Records in a dataset

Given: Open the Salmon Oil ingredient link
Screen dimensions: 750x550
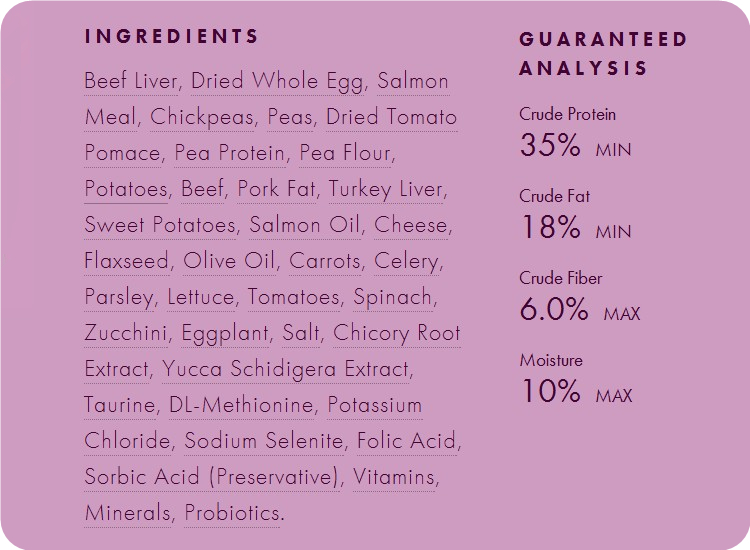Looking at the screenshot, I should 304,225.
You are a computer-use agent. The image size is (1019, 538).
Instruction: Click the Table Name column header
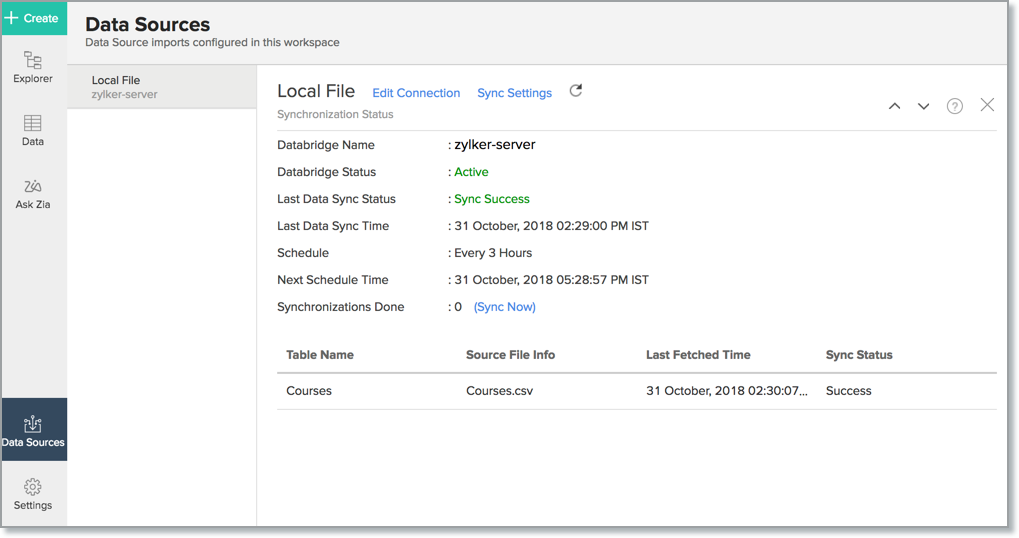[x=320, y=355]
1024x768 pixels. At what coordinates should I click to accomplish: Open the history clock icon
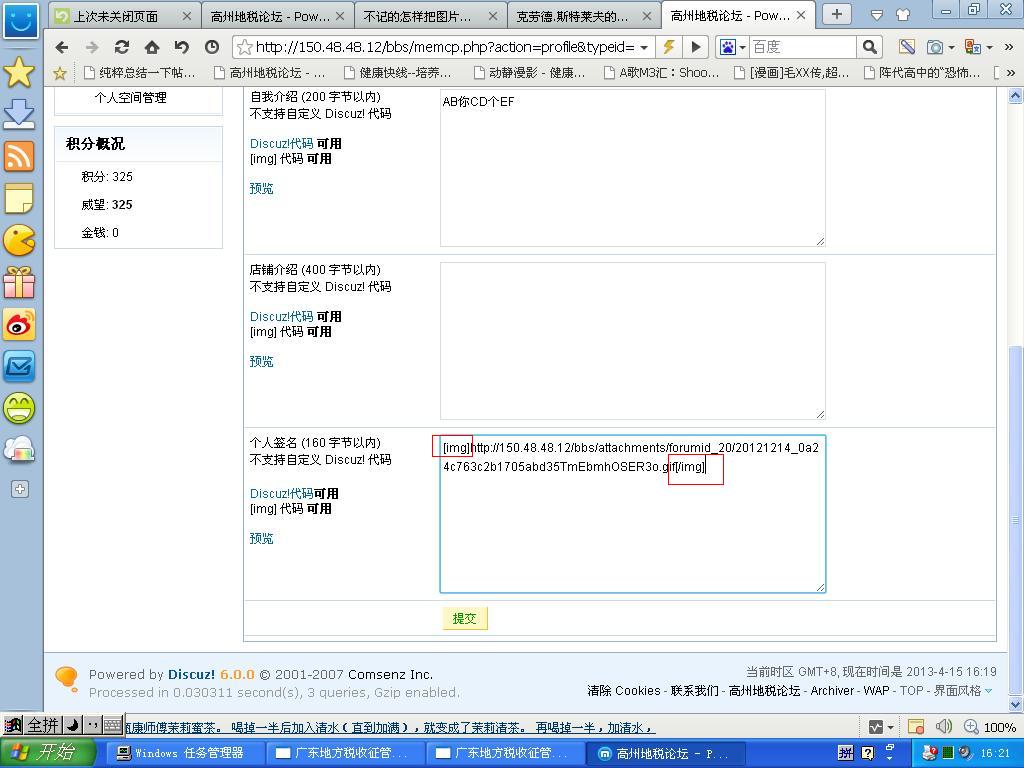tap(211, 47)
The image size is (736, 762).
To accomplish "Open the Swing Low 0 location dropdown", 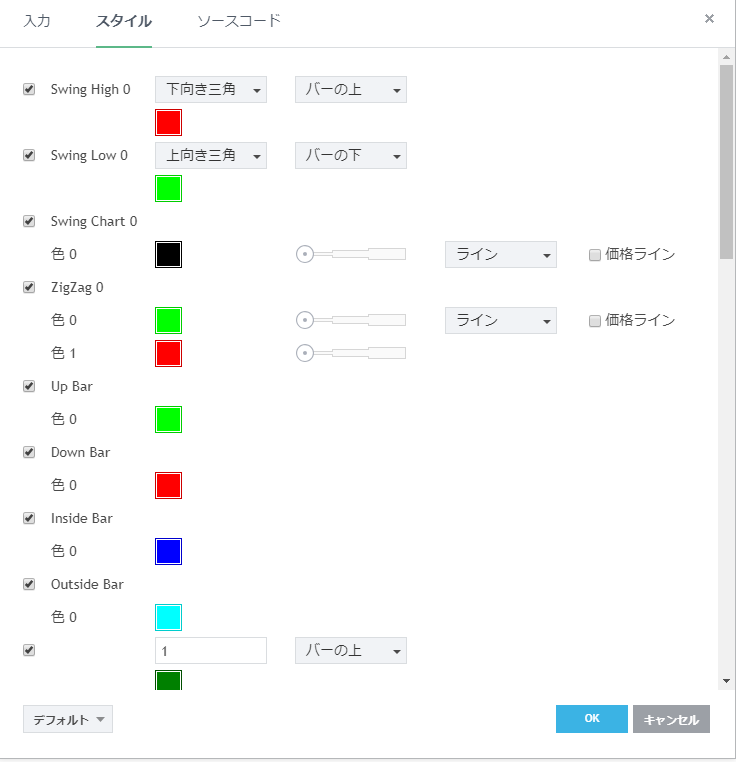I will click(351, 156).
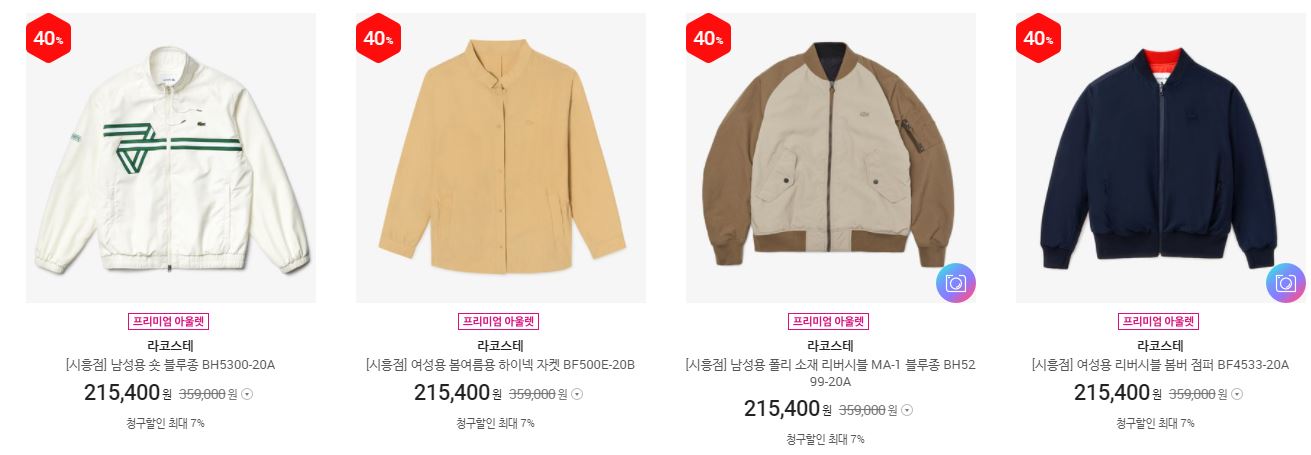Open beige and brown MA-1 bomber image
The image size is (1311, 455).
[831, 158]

◆ STATED EXERCISE
How many lines of the listing contain the word "size"? Reply with the number alone.

◆ RIGHT ANSWER
3